Would be a useful data point for a "tech stack" web crawler to monitor.
It's a shame this isn't more popular, I'd love to build a browser add-on that uses the integrity hash as the name of the script, and load them from ipfs or something.
Top sites: gov.uk, nhm.ac.uk, change.org, blogs.worldbank.org, handbrake.fr, army.mil, genome.gov, ...
0: SRI - Subresource Integrity https://developer.mozilla.org/en-US/docs/Web/Security/Subres...
Wouldn't this negate one of the benefits of a 3rd party hosted SaaS? Otherwise, you have to redeploy everytime your provider updates their lib?
Sure. 3rd party libs your code uses directly.
Haven't seen it too much with 3rd party service providers code that are somewhat outside your code boundaries. Taking 2 different popular 3rd party SaaS that are included as JS in sites as an example.
Google Analytics uses url of https://www.google-analytics.com/analytics.js [1]
Stripe uses url of https://js.stripe.com/v3/ [2]
< Do you want a 3rd party provider to have access to hot deploy to your website?
Clearly not.
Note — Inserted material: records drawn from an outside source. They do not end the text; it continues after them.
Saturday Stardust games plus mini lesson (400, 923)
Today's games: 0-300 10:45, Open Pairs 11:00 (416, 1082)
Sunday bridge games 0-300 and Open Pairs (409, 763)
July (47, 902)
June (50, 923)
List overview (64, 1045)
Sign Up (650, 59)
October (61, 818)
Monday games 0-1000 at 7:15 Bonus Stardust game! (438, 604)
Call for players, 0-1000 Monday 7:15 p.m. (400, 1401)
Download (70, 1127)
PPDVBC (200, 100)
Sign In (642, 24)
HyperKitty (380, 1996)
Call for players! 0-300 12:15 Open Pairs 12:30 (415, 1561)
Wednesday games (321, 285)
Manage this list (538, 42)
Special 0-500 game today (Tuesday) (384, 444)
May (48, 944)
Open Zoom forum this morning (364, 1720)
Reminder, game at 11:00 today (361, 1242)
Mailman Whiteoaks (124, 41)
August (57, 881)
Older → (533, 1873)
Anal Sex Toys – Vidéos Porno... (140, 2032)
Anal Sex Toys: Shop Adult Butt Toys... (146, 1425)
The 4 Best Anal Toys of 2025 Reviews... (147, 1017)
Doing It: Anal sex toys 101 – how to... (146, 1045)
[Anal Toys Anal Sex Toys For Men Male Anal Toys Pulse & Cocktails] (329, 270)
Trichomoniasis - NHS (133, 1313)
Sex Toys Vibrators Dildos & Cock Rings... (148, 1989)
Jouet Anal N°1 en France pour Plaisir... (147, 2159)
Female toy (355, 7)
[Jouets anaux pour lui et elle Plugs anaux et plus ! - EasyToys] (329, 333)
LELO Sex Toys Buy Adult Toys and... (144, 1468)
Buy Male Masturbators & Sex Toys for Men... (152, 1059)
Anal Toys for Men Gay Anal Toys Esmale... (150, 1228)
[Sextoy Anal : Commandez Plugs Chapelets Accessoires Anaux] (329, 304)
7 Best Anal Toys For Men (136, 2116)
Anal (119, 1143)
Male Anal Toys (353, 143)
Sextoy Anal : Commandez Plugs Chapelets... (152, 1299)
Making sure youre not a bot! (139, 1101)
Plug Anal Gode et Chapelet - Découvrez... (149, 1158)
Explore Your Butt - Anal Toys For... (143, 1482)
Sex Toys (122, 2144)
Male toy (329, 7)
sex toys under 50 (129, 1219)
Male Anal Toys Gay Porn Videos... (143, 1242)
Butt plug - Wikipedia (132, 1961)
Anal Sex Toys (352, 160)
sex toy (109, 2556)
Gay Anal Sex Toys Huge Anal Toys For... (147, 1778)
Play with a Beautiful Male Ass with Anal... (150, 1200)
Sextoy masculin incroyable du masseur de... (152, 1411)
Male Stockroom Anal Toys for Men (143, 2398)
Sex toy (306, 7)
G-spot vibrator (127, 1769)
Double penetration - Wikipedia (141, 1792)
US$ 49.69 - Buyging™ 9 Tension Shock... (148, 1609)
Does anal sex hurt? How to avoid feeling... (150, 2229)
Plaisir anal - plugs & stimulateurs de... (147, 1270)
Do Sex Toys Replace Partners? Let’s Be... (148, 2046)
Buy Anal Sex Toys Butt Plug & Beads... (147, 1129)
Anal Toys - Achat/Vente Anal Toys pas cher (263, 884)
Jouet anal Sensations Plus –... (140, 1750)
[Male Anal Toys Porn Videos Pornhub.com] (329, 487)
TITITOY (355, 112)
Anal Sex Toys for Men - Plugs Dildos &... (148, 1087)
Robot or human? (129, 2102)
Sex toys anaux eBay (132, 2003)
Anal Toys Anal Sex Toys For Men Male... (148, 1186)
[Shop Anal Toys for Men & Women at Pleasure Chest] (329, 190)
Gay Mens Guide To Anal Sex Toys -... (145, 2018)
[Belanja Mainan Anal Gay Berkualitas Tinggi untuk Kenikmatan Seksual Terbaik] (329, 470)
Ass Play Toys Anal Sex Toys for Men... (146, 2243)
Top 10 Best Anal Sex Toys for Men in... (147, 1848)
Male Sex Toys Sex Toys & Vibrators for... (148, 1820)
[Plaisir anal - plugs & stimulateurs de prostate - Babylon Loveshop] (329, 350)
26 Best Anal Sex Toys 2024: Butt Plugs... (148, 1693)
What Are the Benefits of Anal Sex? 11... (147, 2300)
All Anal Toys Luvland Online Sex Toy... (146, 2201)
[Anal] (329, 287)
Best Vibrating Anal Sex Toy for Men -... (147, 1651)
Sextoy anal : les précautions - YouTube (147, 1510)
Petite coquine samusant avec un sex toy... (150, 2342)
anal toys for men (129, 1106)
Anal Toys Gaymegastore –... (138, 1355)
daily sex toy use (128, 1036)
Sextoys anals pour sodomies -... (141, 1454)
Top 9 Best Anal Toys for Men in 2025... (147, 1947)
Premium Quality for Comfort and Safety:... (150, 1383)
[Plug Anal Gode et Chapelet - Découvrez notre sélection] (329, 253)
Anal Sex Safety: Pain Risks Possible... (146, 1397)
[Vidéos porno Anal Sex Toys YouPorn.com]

Nor was this inferred.
[1] https://developers.google.com/analytics/devguides/collection... [2] https://stripe.com/docs/stripe-js/reference
How many hacks like these will we need before people stop to rethink the fundamental security model underpinning the Web? It's clearly crumbling.
Ad-tech is a giant security hole that can't be fixed without burning it all down, but BrowseAloud could be fixed.
In the previous event the code disappeared. This time it isn't what you wanted.
Given that the majority in the JS community probably have it enabled by default in their browsers, probably never...
3rd party in relation to the site. As in <script src="https://someone.elses.domain/something.js">
No. It. Won't. The issue isn't PoW/PoS but the loading of infected code into browsers. PoS may stop the need for this particular JS code to get inserted. However, PoS will hinder no other JS from being inserted.
I think you missed an opportunity to engage your parent comment more productively.
Too bad this can be abused by marketing parasites.
The author of the article is biased as he made a SaaS product for CSP reporting.
CSP reporting should be for local debugging only.
for instance, maybe the default is that an external script can read the DOM but needs extra permissions to write/modify it?
I also don't think it's a great trade-off for a variety of reasons (environment impact, possible wear and tear on user's machines, battery life on mobile devices etc.).
All your hard coded hashes fail and your 3rd party analytics, chat, etc all stop working. Is there a solution to that?